FROG-kb had the highest rates of correct predictions, in 99.6% (501/503) of the Europeans and 95.4% (21/22) of the non-Europeans (Figure 5). However, although low, the model also had the highest number of incorrect predictions, in three samples. Out of the incorrect predictions, two were of European (one Russian and one Norwegian) and one was of North African ancestry, all predicted to be Asians. No sample was considered inconclusive.
For the individual ancestry assignment by GenoGeographer, 91.8% (462/503) of the Europeans and 90.9% (20/22) of the non-Europeans were “accepted” to the correct population (Figure 5). Two European individuals were incorrectly predicted. One of these was a Norwegian who was predicted to be North African and was not the same Norwegian who was incorrectly predicted with FROG-kb. The other was incorrectly predicted to be East Asian and was the same European that was incorrectly predicted using FROG-kb. In total, seven Europeans and one Asian were considered inconclusive because they were accepted to more than one meta-population with an overlapping CI. GenoGeographer had the overall lowest correct rate with thirty-two Europeans and one non-European being “rejected”. When only considering the samples that were not rejected by the model, in total, 98.1% (462/471) of the Europeans and 95.2% (20/21) of the non-Europeans were correctly predicted. Notably, 23 of the 32 rejected European samples were correctly predicted by both the UAS and FROG-kb.

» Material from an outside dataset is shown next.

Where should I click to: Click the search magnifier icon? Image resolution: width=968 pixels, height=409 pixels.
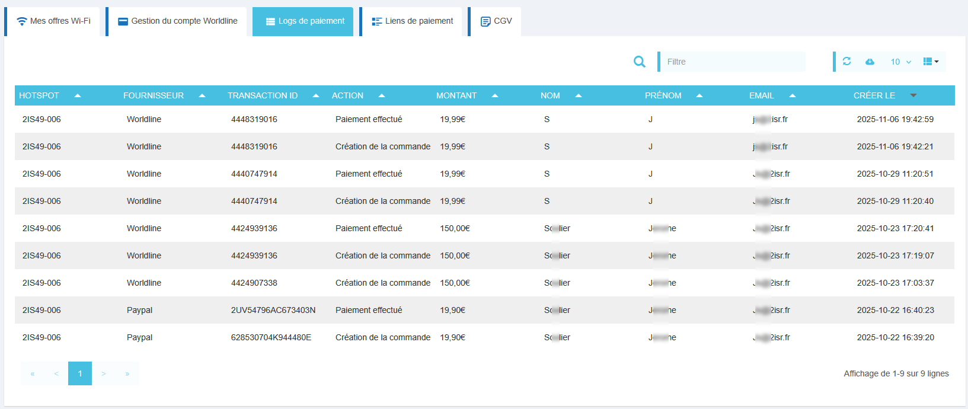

None of the prediction tools were able to correctly predict the five individuals with reported co-ancestry from two continents. Using the UAS, three individuals were inconclusive and two were incorrectly predicted to be European or African. Using FROG-kb, all five individuals were incorrectly predicted to be Asian, European, or African. The GenoGeographer tool rejected one individual with reported co-ancestry from Europe and Africa, and incorrectly predicted the remaining four individuals to be either Middle Eastern, West Greenlander, or admixed European/Middle Eastern/South-Central Asian.

4. Discussion

In this study, we evaluated the technical performance of the 56 aiSNPs in the ForenSeq multiplex and demonstrated that it is highly sensitive. Confirming previous reports, it produced full BGA profiles with input DNA down to 250 pg [10,11]. However, when evaluating the technical performance of the 177 samples from six high-performing sequencing runs, we observed low read depths and occasional drop-outs in loci rs3814134, rs310644, and rs1572018 in samples with the recommended DNA input (1 ng). Another locus with low read depth, rs3737576, was the first to drop-out in the low-input samples. The low performance (amplification efficiency) of these SNPs is not unique to our study [31,32,33,34]. Frégeau et al. [33] detected a correlation between the amplicon length, AT/GC content, and read depth. Short amplicons with AT-rich content, such as rs310644, might have lower PCR efficiency and, thereby, lower read depth. In a previous study, we suggested to increase the interpretation threshold from 30 to 100 reads for phenotype-informative SNPs (piSNPs) in this kit when analyzing low-input samples [20]. As several aiSNPs in our population dataset had low read depths (below 100 reads) even with a 1ng input, increasing the interpretation threshold would lead to a high loss of aiSNP genotypes, e.g., rs310644 would drop-out in 76% (123/161) of the samples in the present study. Care should be taken when predicting ancestry on partial profiles as drop-outs might cause misleading predictions. To avoid drop-outs, we therefore suggest striving to use the recommended DNA input (1 ng) for BGA analysis. In this study, all samples with suspected drop-outs were retyped to obtain complete aiSNP profiles for the BGA analysis.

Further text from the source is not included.